— Provided data —
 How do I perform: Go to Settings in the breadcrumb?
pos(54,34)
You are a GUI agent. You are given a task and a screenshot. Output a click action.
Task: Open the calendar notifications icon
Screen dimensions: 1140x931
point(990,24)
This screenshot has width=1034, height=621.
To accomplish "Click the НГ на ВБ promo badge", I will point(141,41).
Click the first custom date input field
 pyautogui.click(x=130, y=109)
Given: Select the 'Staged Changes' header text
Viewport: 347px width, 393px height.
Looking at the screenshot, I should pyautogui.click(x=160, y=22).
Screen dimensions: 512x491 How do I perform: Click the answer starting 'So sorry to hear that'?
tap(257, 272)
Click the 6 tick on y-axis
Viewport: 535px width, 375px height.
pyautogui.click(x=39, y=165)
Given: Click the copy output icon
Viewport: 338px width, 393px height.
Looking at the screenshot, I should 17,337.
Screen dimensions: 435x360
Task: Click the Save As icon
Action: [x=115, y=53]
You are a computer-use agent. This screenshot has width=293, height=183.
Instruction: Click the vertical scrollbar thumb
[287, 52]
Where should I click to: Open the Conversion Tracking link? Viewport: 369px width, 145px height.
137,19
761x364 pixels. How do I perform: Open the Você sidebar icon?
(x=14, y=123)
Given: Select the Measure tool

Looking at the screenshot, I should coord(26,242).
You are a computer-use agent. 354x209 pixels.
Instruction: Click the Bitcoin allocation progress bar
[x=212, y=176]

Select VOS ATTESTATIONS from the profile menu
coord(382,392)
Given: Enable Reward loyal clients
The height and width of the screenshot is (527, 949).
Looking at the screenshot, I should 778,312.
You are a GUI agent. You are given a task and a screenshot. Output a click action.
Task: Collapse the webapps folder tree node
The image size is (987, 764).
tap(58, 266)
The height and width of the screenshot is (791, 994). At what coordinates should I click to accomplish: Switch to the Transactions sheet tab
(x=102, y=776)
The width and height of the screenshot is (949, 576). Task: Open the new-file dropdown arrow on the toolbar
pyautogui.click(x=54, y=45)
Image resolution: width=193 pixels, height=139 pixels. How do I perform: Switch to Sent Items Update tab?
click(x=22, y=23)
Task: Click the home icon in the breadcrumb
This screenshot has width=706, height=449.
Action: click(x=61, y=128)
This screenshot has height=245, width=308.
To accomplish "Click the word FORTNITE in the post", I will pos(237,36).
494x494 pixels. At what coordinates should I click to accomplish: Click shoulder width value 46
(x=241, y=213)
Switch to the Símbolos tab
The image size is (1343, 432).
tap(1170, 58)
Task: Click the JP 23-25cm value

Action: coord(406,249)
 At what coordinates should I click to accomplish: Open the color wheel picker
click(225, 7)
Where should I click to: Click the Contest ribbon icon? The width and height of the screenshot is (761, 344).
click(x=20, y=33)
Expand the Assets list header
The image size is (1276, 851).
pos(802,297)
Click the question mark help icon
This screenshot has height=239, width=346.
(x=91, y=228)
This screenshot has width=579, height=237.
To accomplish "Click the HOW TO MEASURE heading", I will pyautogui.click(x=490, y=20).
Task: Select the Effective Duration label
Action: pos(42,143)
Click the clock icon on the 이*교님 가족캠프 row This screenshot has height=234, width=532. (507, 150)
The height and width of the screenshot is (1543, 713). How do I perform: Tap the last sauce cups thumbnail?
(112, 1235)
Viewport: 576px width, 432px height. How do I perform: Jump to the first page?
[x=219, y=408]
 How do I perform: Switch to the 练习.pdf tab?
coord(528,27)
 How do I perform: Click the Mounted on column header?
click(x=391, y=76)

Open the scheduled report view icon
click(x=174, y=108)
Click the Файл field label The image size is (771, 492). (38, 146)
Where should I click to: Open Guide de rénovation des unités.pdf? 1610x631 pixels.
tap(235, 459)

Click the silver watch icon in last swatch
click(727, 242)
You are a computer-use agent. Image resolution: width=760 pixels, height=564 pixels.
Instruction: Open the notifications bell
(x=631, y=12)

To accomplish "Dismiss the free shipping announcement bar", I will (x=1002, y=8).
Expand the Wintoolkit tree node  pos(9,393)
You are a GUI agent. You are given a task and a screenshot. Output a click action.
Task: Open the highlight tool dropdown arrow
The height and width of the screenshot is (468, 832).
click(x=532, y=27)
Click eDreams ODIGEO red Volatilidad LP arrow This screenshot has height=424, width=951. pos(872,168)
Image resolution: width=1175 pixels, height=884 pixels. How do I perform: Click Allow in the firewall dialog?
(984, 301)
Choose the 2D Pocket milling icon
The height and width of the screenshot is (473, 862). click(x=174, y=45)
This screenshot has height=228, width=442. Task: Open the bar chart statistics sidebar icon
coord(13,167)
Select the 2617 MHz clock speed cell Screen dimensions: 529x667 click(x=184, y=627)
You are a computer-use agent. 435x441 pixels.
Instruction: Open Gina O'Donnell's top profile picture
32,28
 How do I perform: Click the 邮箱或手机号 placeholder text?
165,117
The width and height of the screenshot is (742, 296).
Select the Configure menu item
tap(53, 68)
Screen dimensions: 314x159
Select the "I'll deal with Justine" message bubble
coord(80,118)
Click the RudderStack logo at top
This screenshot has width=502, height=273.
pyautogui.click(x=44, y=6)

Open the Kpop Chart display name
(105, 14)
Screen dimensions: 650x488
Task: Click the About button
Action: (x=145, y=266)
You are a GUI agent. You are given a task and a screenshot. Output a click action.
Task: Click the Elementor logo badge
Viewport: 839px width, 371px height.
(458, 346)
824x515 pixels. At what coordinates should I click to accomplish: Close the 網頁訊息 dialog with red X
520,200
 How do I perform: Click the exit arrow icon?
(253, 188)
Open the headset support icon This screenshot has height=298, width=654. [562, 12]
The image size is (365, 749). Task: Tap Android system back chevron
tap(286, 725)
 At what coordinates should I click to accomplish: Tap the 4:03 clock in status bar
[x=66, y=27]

— Prompt —
Reproduce all of the entries verbatim.

— Response for this exercise —
 How do I perform: Go to Settings in the breadcrumb?
pos(54,34)
You are a GUI agent. You are given a task and a screenshot. Output a click action.
Task: Open the calendar notifications icon
Screen dimensions: 1140x931
point(990,24)
This screenshot has width=1034, height=621.
To accomplish "Click the НГ на ВБ promo badge", I will point(141,41).
Click the first custom date input field
 pyautogui.click(x=130, y=109)
Given: Select the 'Staged Changes' header text
Viewport: 347px width, 393px height.
Looking at the screenshot, I should pyautogui.click(x=160, y=22).
Screen dimensions: 512x491 How do I perform: Click the answer starting 'So sorry to hear that'?
tap(257, 272)
Click the 6 tick on y-axis
Viewport: 535px width, 375px height.
pyautogui.click(x=39, y=165)
Given: Click the copy output icon
Viewport: 338px width, 393px height.
Looking at the screenshot, I should 17,337.
Screen dimensions: 435x360
Task: Click the Save As icon
Action: [x=115, y=53]
You are a computer-use agent. This screenshot has width=293, height=183.
Instruction: Click the vertical scrollbar thumb
[287, 52]
Where should I click to: Open the Conversion Tracking link? Viewport: 369px width, 145px height.
137,19
761x364 pixels. How do I perform: Open the Você sidebar icon?
(x=14, y=123)
Given: Select the Measure tool

Looking at the screenshot, I should coord(26,242).
You are a computer-use agent. 354x209 pixels.
Instruction: Click the Bitcoin allocation progress bar
[x=212, y=176]

Select VOS ATTESTATIONS from the profile menu
coord(382,392)
Given: Enable Reward loyal clients
The height and width of the screenshot is (527, 949).
Looking at the screenshot, I should 778,312.
You are a GUI agent. You are given a task and a screenshot. Output a click action.
Task: Collapse the webapps folder tree node
The image size is (987, 764).
tap(58, 266)
The height and width of the screenshot is (791, 994). At what coordinates should I click to accomplish: Switch to the Transactions sheet tab
(x=102, y=776)
The width and height of the screenshot is (949, 576). Task: Open the new-file dropdown arrow on the toolbar
pyautogui.click(x=54, y=45)
Image resolution: width=193 pixels, height=139 pixels. How do I perform: Switch to Sent Items Update tab?
click(x=22, y=23)
Task: Click the home icon in the breadcrumb
This screenshot has width=706, height=449.
Action: click(x=61, y=128)
This screenshot has height=245, width=308.
To accomplish "Click the word FORTNITE in the post", I will pos(237,36).
494x494 pixels. At what coordinates should I click to accomplish: Click shoulder width value 46
(x=241, y=213)
Switch to the Símbolos tab
The image size is (1343, 432).
tap(1170, 58)
Task: Click the JP 23-25cm value

Action: coord(406,249)
 At what coordinates should I click to accomplish: Open the color wheel picker
click(225, 7)
Where should I click to: Click the Contest ribbon icon? The width and height of the screenshot is (761, 344).
click(x=20, y=33)
Expand the Assets list header
The image size is (1276, 851).
pos(802,297)
Click the question mark help icon
This screenshot has height=239, width=346.
(x=91, y=228)
This screenshot has width=579, height=237.
To accomplish "Click the HOW TO MEASURE heading", I will pyautogui.click(x=490, y=20).
Task: Select the Effective Duration label
Action: pos(42,143)
Click the clock icon on the 이*교님 가족캠프 row This screenshot has height=234, width=532. (507, 150)
The height and width of the screenshot is (1543, 713). How do I perform: Tap the last sauce cups thumbnail?
(112, 1235)
Viewport: 576px width, 432px height. How do I perform: Jump to the first page?
[x=219, y=408]
 How do I perform: Switch to the 练习.pdf tab?
coord(528,27)
 How do I perform: Click the Mounted on column header?
click(x=391, y=76)

Open the scheduled report view icon
click(x=174, y=108)
Click the Файл field label The image size is (771, 492). (38, 146)
Where should I click to: Open Guide de rénovation des unités.pdf? 1610x631 pixels.
tap(235, 459)

Click the silver watch icon in last swatch
click(727, 242)
You are a computer-use agent. Image resolution: width=760 pixels, height=564 pixels.
Instruction: Open the notifications bell
(x=631, y=12)

To accomplish "Dismiss the free shipping announcement bar", I will (x=1002, y=8).
Expand the Wintoolkit tree node  pos(9,393)
You are a GUI agent. You are given a task and a screenshot. Output a click action.
Task: Open the highlight tool dropdown arrow
The height and width of the screenshot is (468, 832).
click(x=532, y=27)
Click eDreams ODIGEO red Volatilidad LP arrow This screenshot has height=424, width=951. pos(872,168)
Image resolution: width=1175 pixels, height=884 pixels. How do I perform: Click Allow in the firewall dialog?
(984, 301)
Choose the 2D Pocket milling icon
The height and width of the screenshot is (473, 862). click(x=174, y=45)
This screenshot has height=228, width=442. Task: Open the bar chart statistics sidebar icon
coord(13,167)
Select the 2617 MHz clock speed cell Screen dimensions: 529x667 click(x=184, y=627)
You are a computer-use agent. 435x441 pixels.
Instruction: Open Gina O'Donnell's top profile picture
32,28
 How do I perform: Click the 邮箱或手机号 placeholder text?
165,117
The width and height of the screenshot is (742, 296).
Select the Configure menu item
tap(53, 68)
Screen dimensions: 314x159
Select the "I'll deal with Justine" message bubble
coord(80,118)
Click the RudderStack logo at top
This screenshot has width=502, height=273.
pyautogui.click(x=44, y=6)

Open the Kpop Chart display name
(105, 14)
Screen dimensions: 650x488
Task: Click the About button
Action: (x=145, y=266)
You are a GUI agent. You are given a task and a screenshot. Output a click action.
Task: Click the Elementor logo badge
Viewport: 839px width, 371px height.
(458, 346)
824x515 pixels. At what coordinates should I click to accomplish: Close the 網頁訊息 dialog with red X
520,200
 How do I perform: Click the exit arrow icon?
(253, 188)
Open the headset support icon This screenshot has height=298, width=654. [562, 12]
The image size is (365, 749). Task: Tap Android system back chevron
tap(286, 725)
 At what coordinates should I click to accomplish: Tap the 4:03 clock in status bar
[x=66, y=27]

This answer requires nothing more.